So Geiling launched her own website: Refugees Welcome.

The scheme – which was co-founded by Geiling’s partner Jonas Kakoschke and their friend Golde Ebding – connects asylum seekers with potential housemates.

Geiling was stunned by the amount of Germans who were willing to open their homes to refugees fleeing from Afghanistan, Burkina Faso, Mali, Nigeria, Pakistan, Somalia and Syria. At last count, Refugees Welcome has 736 into shared flats.

While they started off in Germany, it didn’t take long before international enquiries came through. “We’ve been getting a lot of emails from all over the world,” she told The Independent. In the last year and a half, Refugees Welcome has expanded to Portugal, The Netherlands, Canada, Austria, Spain and Poland.

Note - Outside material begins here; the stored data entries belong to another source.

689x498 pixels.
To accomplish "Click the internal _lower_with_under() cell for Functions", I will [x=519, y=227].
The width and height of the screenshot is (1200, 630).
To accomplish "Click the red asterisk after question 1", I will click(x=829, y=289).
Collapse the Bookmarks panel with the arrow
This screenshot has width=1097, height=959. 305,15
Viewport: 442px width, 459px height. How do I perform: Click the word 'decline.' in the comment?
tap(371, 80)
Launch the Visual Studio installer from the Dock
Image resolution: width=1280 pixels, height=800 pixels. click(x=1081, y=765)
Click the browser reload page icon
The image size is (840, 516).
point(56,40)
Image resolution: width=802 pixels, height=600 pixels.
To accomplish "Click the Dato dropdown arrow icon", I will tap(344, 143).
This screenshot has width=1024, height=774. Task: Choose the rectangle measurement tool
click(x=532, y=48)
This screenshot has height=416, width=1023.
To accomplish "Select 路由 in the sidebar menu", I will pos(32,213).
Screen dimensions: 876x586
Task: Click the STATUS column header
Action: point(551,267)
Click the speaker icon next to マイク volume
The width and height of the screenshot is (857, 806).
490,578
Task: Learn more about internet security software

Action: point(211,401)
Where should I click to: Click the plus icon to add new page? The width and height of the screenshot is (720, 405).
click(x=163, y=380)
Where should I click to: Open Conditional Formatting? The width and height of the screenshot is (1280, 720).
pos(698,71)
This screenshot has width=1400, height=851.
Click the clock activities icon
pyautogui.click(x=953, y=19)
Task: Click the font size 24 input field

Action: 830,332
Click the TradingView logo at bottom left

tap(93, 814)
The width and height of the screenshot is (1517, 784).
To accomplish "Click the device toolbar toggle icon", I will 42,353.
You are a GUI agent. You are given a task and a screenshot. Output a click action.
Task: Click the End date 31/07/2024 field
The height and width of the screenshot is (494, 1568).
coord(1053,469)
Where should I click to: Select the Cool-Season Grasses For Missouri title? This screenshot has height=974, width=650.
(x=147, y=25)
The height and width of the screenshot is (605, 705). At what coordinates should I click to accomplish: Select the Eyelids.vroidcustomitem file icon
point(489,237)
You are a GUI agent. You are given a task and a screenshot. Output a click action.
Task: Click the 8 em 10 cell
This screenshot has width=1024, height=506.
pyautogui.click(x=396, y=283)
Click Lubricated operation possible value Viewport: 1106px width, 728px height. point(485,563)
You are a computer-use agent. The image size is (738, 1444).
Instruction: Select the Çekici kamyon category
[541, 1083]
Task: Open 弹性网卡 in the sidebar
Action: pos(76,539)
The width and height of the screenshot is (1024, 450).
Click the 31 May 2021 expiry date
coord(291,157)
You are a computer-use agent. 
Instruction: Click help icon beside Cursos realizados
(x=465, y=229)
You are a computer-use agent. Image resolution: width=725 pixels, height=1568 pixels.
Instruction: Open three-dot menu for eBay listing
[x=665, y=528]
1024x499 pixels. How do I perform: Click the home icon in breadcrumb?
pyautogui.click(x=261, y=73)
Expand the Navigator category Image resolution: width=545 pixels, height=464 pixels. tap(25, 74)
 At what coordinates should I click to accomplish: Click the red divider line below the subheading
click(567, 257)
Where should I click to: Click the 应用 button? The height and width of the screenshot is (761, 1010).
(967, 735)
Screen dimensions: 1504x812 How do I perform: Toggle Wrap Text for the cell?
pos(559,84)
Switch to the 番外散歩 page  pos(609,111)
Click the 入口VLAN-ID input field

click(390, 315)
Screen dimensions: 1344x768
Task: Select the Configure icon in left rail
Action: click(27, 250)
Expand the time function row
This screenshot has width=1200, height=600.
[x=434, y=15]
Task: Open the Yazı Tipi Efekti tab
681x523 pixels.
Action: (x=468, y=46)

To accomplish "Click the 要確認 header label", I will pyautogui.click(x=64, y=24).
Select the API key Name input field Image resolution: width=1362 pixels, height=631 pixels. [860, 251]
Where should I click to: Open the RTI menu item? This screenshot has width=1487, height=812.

Is there a particular type of person that signs up to the scheme? Apparently not. “It’s from the age of 20 to 70 and very diverse,” she said. “We have people like bus drivers and carpenters, to doctors and scientists.

“We didn’t expect that – we expected that it would mainly be flatshares and students, or friends, and we are really surprised about the older couples and elderly people joining…even my mum expressed interest.”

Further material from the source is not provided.